Shayne sat down with a heavy frown. “Tell me.”

“It’s a colored boy. Name of Pristine Gaylord. Runs a little still, they say, and lives all alone about twelve miles out of town. He’s cut out for the part. Considered a troublemaker and served two sentences for aggravated assault. Neighbor of his brought him in for the reward. A white man that I wouldn’t pick over the Negro myself, but he is white. He places Gaylord here in town at midnight. Claims he was driving home from up the coast and passed this colored boy hiking down the road about two miles out of town. He didn’t recognize him as he drove past, but he had a flat tire a few minutes later, and this Gaylord comes walking up and he recognized him as a near neighbor and offered him a ride home if he’d change his tire. He says Gaylord acted funny and wouldn’t give any explanation for being out there at midnight, except that his car was broken down at home, but he didn’t give it much thought until he heard about Mrs. Blake on the radio at four o’clock. That’s when the reward offer was broadcast,” Rourke interpolated sourly.
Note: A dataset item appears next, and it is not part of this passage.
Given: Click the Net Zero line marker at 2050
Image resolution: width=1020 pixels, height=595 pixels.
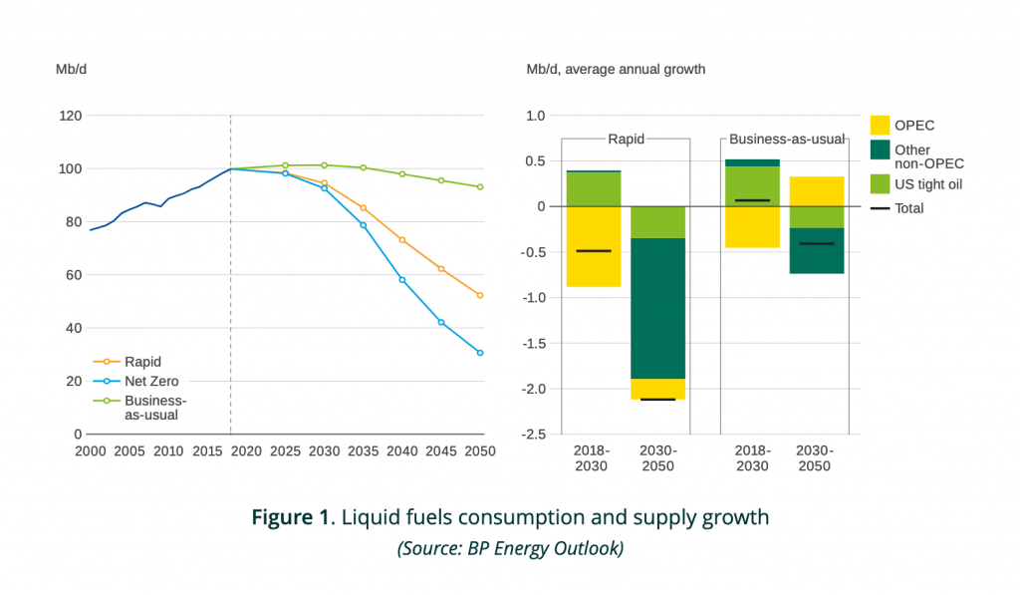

“So he drove down to Gaylord’s place and offered to bring him into town to make a moonshine delivery, and he drove him straight up to the police station and turned him in. And that’s it.” Timothy Rourke spread out his hands disgustedly. “I’ve been around town keeping my ears open, and things are building up fast. They’re not saying too much in front of an outsider, but the Rednecks are coming in from the back country, and there’s going to be a lynching in this man’s town tonight unless somebody does something pretty damned quick.”

“What’s Gaylord’s story?”

“He hasn’t got any story. He just denies everything. Claims he hasn’t been off his place for three days and that Alonzo Peters… that’s the white man who brought him in… is purely and simply lying about picking him up on the road last night. But I helped shoot that story, damn it. I told you about the eager-beaver young cop with the fingerprinting outfit. I got him and we opened up the trunk of Peter’s car and there was a flat tire all right. With the suspect’s fingerprints all over the jack and lug wrench… fresh enough to’ve probably been made last night. Which seems to prove Peters’ story, and puts the colored boy right here on the scene at the right time.”